The structure of The Night Watch is worth remarking upon as it begins at the end in 1947. The second section takes us back to 1944, and the third and final section is set in 1941. The decision to use this type of structure is brave, even foolhardy, because of the problems in pulling it off convincingly, but Waters’ subtlety and restraint in pulling back the layers reveals the extent of her authorial control.
This novel is essentially concerned with five main characters (Kay, Viv, Helen, Julia and Viv’s brother, Duncan) and their separate private lives. The connections between these people are also elemental to the narrative. Coincidence plays a significant role in the unfolding of past events as their lives are shown to overlap. This use of coincidence has been a feature of Waters’ previous novels, but this time she uses it casually, and as an extra element, rather than for the purposes of manipulating the plot out of hand as was deemed necessary in a melodrama such as Fingersmith.
The love stories of Kay, Viv and Helen are central and, as the narrative traces back to 1941, we learn how their present views of relationships have been shaped by these past events. As with her previous novels, Waters continues to use lesbian relationships as a main focus of the narrative, but shifts away to examine the affair between Viv and Reggie, and the horrific illegal abortion she undergoes to spare her father from further shame.
Repression becomes a touchstone as many of the characters keep a secret or carry a weight of shame. The converse of this theme of fear of discovery is the examination of bravery. This is most notable in the second and third sections which are, necessarily, concerned with the bombing of London. A re-evaluation of the definition of courage is undertaken and is perhaps most poignant in the prison scene, where Duncan ’s cell mate, conscientious objector Fraser, asks himself if he is ‘simply a – a bloody coward’ when he is overwhelmed by the fear of death. The deconstruction of received morality, of what is to be brave or selfish in this time of heightened emotions, is also examined when Helen considers the effect the war has had on her ethics: ‘In the first blitz, she’d tried to help everyone; she’d given money to people, sometimes, from her own purse. But the war made you careless. You started off, she thought sadly, imagining you’d be a kind of heroine. You end up thinking only of yourself.’
The reason for Duncan ’s imprisonment is one of the well-kept secrets of the novel and is only (partially) explained in the third section. This use of the hidden truth and the hints at the unspoken strengthen the evocation of the period, where loose lips could potentially sink ships, and walls had ears. When revelations are made, they are, more often than not, as subdued as the repressed tone permits and this allows the novel to maintain the same pace throughout.
Despite this steady pace, Waters still enables the readers to see how the war also had a liberating effect on women such as Kay. Her gallantry and masculine demeanour was of use during the bombings whilst she worked as an ambulance driver, but in the beginning of the novel, in 1947, it is clear that with the return to peace time her short hair and male clothing are once more worthy of ridicule.
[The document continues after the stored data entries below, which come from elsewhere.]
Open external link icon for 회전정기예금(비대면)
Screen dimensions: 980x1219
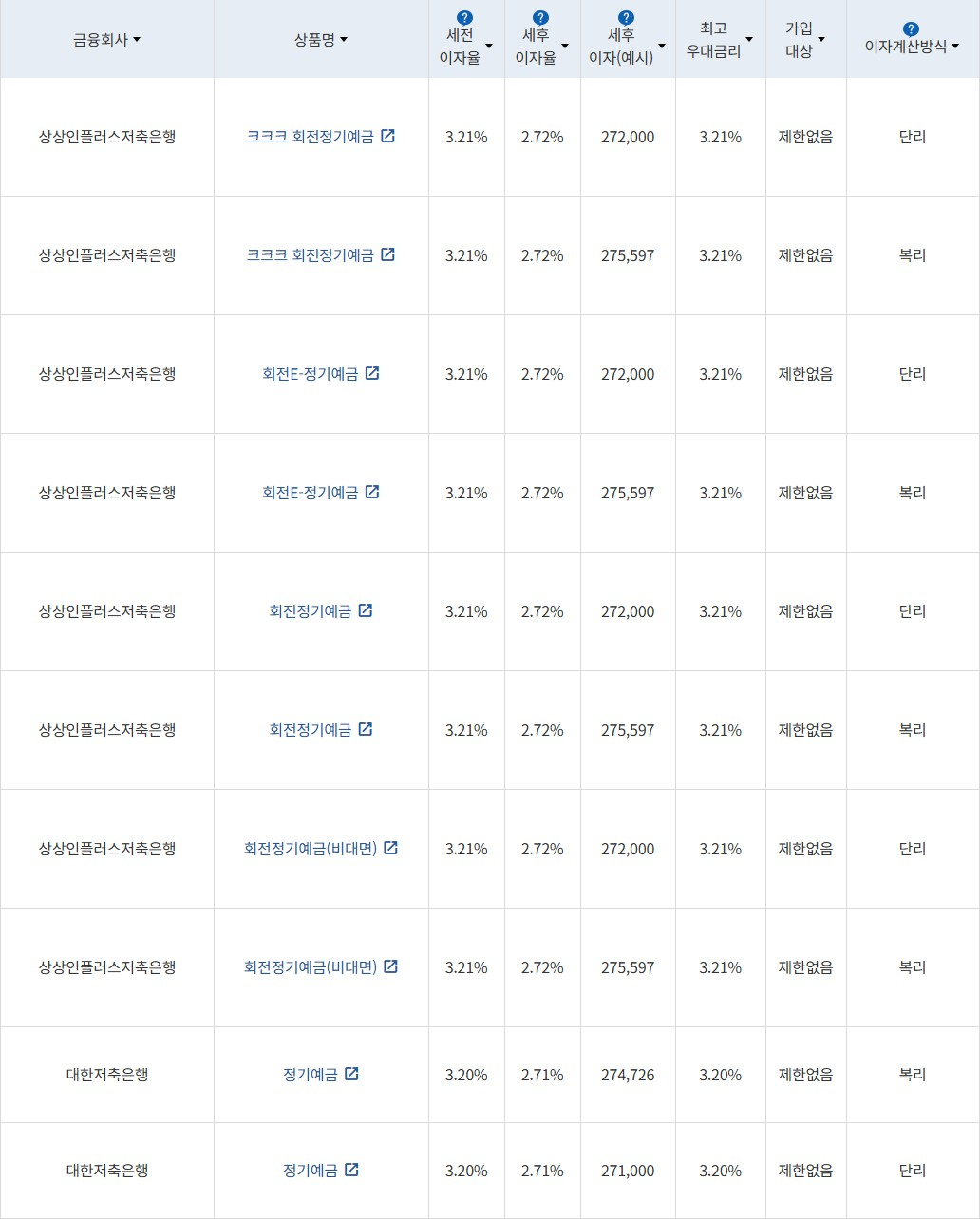pyautogui.click(x=391, y=849)
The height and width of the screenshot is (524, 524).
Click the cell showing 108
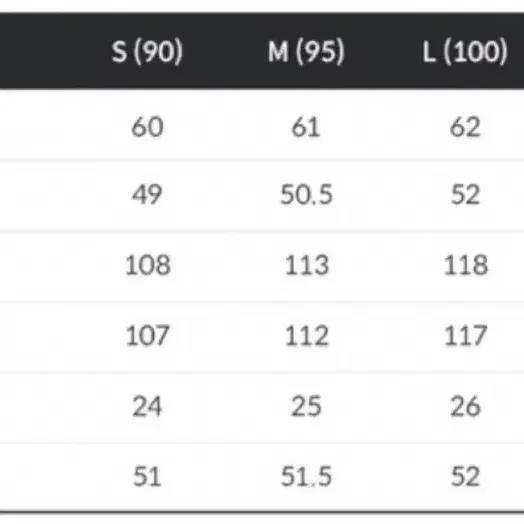[147, 265]
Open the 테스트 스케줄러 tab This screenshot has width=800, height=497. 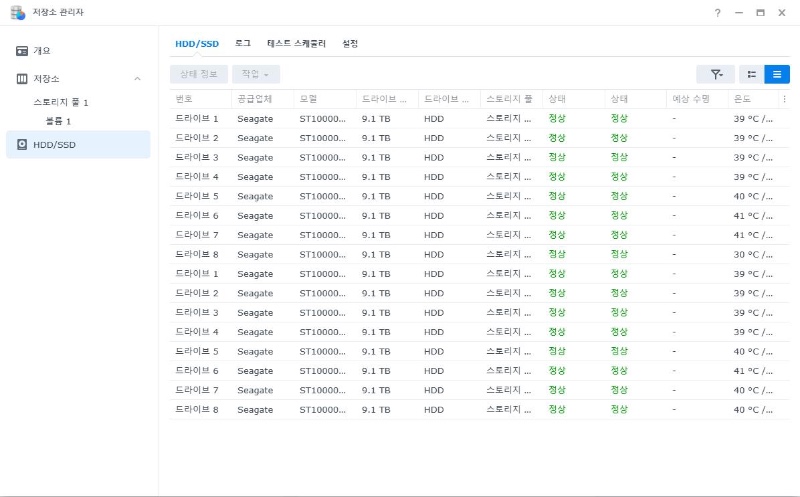click(x=297, y=44)
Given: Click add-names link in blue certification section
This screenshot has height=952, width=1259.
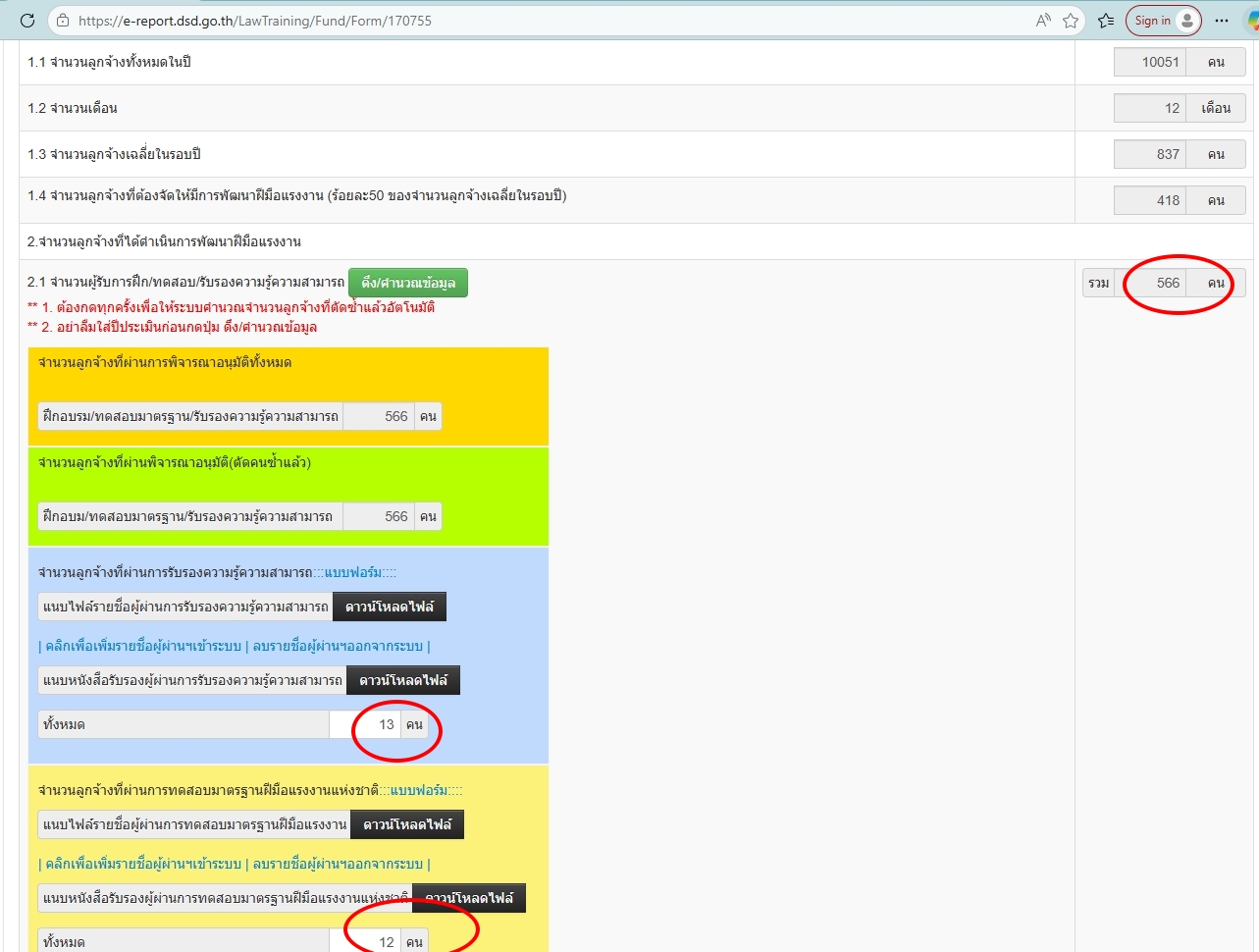Looking at the screenshot, I should pyautogui.click(x=143, y=646).
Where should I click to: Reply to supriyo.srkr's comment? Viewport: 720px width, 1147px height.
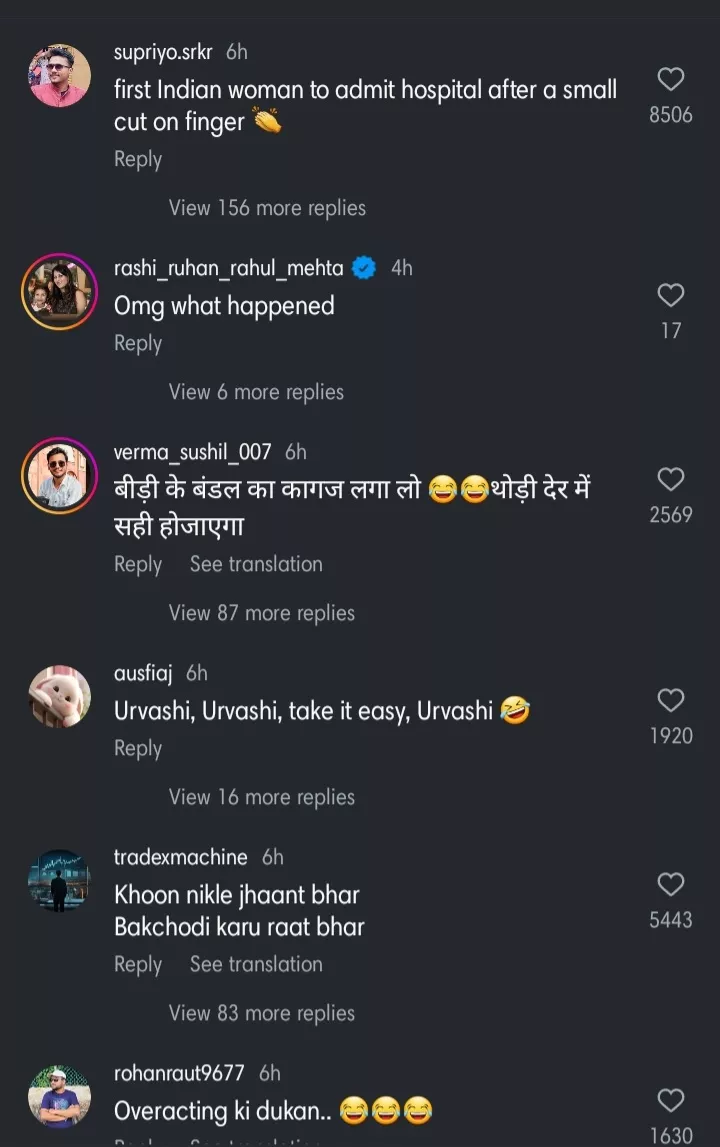point(138,160)
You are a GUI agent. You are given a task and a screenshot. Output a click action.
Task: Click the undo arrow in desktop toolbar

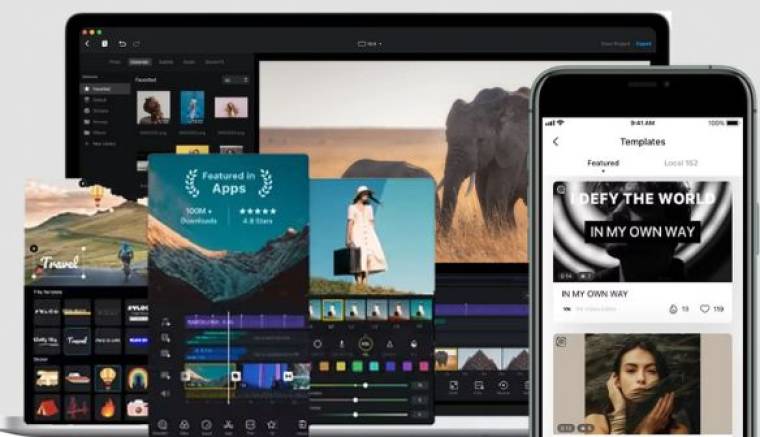pos(122,44)
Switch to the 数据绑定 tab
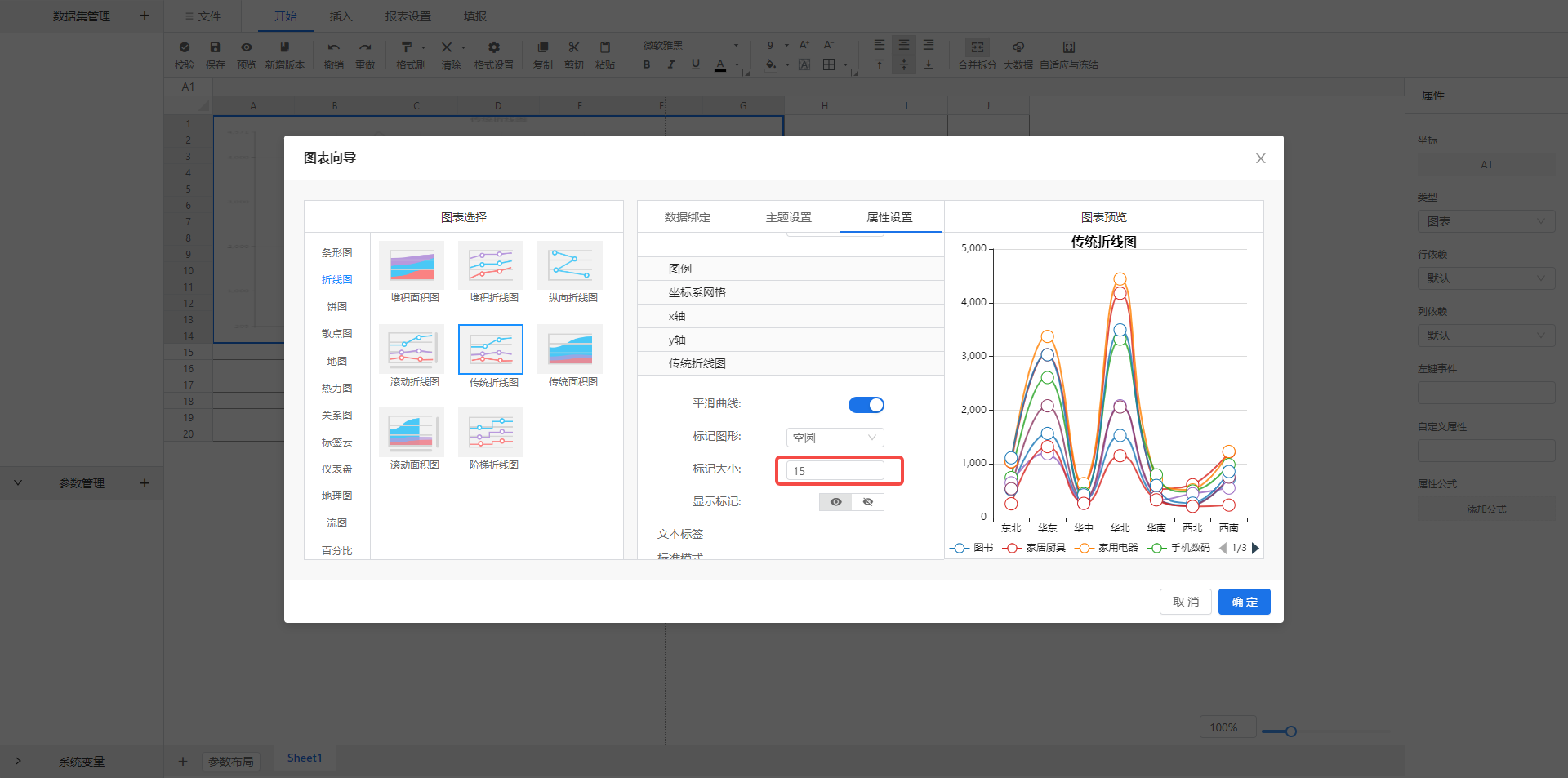 click(x=687, y=217)
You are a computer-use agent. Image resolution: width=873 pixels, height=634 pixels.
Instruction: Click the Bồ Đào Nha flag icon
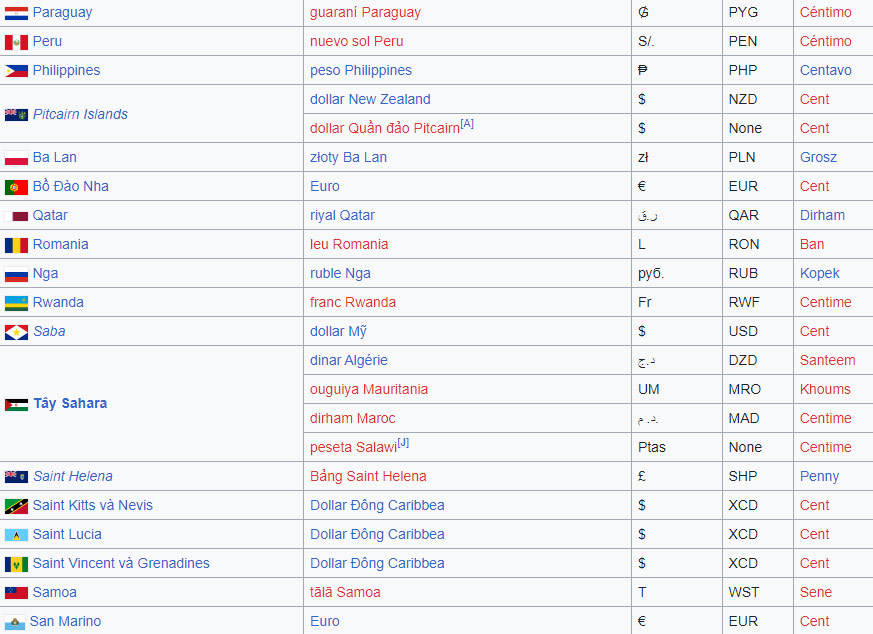pos(16,187)
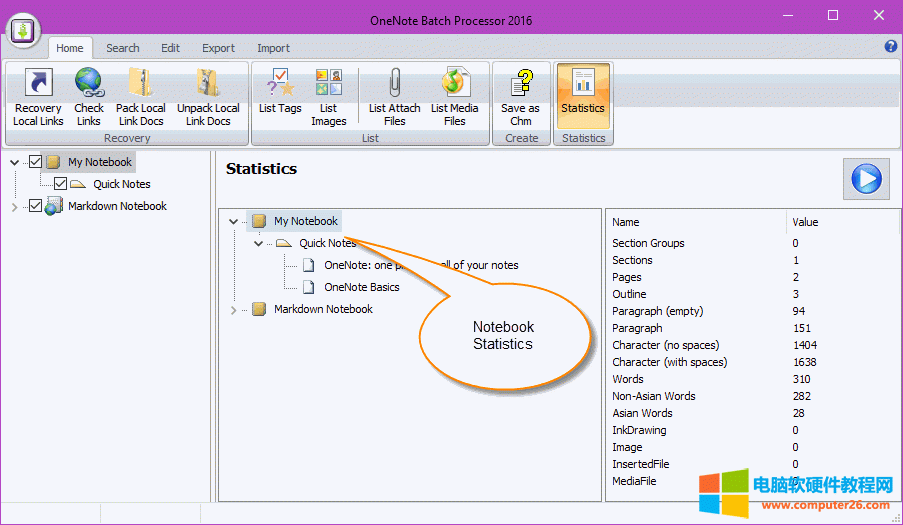
Task: Collapse My Notebook in statistics tree
Action: point(233,222)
As with all of Waters’ novels, The Night Watch has been praised by critics for the attention to detail and meticulous research. This work stretches beyond the limits of the previous three, though, and is certainly her most impressive to date. Her control in depicting the central characters gradually is in itself an indicator of skilful writing. As this is also combined with a believable and interested evocation of period and place, this novel must be recommended highly.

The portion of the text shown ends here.